Regarding your 1st question, you can check out sec. 5 (Discussion on the emergence of objectness) of our paper. To put it simply, this technique follows deep clustering, and the emergence of objectness can be viewed as a joint result of geometric covariance, photometric invariance, and compositionality priors.
Regarding the resize operation, dropping it solely is impractical as images within one batch should have the same shape. However, we did try to remove both cropping and resizing operations (see the last part of sec. C in the appendix), and the model failed to learn semantics, leading to a significant performance drop.

DevinCheung commented 2 years ago

Hi @xwen99 , thanks for your quick reply! For the second question, I may not put it quite clearly.

I mean, for example, I have two crops of one image. The two crops are of the same ratio corresponding to the raw image (i.e. no resize operation). Also the two crops have overlaps which are essential for calculating L_{Group}. Then I do some gaussian blur, color jitter, etc on the two crops as the two views to be input into the network. In this way, no RoI_Align operation is needed.

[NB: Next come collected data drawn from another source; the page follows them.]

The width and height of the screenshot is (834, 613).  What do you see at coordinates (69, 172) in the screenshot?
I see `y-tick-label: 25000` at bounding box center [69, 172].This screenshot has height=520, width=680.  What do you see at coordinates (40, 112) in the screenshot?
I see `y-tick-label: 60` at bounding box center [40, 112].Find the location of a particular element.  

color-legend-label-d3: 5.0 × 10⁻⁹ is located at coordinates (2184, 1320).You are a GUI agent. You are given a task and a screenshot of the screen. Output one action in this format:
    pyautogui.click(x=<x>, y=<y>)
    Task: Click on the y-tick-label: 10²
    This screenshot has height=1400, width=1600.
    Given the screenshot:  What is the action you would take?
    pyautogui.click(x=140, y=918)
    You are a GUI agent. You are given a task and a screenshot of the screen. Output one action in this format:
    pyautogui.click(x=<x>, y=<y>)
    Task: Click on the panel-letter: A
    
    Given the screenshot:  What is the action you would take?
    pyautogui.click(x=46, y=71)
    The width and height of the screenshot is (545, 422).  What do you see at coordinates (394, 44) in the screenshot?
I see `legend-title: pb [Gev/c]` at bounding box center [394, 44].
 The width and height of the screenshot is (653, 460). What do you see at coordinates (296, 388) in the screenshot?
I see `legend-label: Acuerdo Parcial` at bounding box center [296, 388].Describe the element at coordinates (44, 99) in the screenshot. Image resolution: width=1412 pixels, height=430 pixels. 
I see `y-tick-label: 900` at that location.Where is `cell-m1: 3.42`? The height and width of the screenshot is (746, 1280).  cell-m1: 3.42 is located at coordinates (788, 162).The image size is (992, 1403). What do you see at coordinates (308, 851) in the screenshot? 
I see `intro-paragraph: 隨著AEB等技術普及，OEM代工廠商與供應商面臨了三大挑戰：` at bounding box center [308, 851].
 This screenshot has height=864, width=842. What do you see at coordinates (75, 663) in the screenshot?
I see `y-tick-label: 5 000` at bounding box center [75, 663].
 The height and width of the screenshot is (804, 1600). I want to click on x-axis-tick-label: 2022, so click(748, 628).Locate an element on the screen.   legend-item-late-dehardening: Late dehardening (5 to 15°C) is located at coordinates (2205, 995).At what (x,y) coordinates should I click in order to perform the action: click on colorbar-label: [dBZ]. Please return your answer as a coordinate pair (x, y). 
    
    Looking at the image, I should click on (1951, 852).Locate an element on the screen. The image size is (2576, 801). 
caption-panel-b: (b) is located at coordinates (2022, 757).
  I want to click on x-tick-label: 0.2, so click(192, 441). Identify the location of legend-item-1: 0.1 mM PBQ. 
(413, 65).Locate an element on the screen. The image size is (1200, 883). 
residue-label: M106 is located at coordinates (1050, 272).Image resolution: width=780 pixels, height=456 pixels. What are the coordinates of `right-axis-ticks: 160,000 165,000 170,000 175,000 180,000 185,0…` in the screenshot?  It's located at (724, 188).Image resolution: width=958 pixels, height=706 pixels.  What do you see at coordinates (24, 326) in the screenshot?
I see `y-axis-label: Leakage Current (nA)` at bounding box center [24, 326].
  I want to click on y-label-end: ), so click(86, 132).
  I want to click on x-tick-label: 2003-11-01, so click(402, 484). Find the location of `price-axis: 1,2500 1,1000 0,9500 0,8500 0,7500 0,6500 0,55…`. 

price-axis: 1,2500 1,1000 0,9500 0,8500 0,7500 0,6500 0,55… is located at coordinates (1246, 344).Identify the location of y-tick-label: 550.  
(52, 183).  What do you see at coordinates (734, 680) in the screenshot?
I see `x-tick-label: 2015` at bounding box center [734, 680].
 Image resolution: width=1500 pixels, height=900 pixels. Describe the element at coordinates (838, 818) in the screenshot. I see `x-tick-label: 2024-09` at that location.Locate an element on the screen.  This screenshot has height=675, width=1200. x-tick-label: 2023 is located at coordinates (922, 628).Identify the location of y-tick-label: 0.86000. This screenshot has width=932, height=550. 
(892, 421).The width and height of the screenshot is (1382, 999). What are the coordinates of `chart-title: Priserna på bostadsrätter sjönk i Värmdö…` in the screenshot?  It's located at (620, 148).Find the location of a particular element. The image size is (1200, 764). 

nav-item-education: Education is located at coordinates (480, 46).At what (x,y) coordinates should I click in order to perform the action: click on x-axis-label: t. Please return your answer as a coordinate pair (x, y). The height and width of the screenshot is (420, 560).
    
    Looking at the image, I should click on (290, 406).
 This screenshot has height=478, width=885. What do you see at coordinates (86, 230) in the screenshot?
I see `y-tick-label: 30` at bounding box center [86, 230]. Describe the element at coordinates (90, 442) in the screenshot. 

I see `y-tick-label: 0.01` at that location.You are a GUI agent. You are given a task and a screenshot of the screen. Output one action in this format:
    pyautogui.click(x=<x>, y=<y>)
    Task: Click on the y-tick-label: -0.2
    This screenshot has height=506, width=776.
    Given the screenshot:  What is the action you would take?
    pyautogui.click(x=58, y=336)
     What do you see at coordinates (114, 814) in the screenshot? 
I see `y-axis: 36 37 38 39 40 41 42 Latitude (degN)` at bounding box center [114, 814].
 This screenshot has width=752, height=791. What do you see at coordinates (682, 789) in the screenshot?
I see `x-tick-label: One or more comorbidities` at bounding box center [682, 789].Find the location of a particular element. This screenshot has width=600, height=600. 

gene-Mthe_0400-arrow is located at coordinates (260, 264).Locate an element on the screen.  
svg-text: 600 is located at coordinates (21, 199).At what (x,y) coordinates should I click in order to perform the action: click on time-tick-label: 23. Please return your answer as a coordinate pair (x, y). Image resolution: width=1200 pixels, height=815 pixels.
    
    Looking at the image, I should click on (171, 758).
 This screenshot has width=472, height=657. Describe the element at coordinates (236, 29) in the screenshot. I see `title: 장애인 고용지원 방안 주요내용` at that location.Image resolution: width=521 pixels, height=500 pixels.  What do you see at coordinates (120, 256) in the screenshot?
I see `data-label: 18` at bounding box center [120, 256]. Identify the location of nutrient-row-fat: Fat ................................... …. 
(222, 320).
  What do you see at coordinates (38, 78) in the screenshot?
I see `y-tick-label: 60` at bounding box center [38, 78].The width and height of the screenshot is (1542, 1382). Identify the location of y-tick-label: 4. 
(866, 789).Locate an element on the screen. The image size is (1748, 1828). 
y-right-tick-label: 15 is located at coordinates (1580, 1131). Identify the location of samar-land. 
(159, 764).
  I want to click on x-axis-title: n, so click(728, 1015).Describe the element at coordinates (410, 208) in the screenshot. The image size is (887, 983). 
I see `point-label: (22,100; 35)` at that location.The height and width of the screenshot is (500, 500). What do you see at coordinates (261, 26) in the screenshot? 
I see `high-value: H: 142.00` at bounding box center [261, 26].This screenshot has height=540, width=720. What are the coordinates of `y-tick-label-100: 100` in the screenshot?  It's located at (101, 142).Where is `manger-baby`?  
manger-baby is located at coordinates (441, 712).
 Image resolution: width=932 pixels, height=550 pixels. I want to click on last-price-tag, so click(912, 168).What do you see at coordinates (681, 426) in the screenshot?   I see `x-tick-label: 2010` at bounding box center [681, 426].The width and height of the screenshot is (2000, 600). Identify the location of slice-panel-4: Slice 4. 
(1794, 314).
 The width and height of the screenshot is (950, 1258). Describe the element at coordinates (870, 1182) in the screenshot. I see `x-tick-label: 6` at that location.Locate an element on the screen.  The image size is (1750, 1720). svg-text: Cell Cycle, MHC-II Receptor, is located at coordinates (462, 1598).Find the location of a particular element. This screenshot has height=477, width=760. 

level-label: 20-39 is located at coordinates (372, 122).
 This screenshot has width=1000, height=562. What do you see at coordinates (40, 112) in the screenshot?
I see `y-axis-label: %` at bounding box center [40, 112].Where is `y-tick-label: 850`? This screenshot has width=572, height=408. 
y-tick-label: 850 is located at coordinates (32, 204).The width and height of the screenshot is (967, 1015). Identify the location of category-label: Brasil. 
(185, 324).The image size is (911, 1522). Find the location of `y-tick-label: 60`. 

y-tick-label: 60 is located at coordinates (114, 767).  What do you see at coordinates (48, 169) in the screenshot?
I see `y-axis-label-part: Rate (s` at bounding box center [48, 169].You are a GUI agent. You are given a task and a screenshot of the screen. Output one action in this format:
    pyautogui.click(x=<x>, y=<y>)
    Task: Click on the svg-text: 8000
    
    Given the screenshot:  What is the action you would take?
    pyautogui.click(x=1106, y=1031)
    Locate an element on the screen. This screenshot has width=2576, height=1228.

Briefly speaking, resize augmentation is removed, and the others are maintained. Will this cause a significant performance drop?

Thanks!

xwen99 commented 2 years ago

Hi @DevinCheung, regarding your current question, the last part of sec. C in the appendix covers precisely the same setting, and please have a look. Briefly speaking, yes, the performance will drop significantly.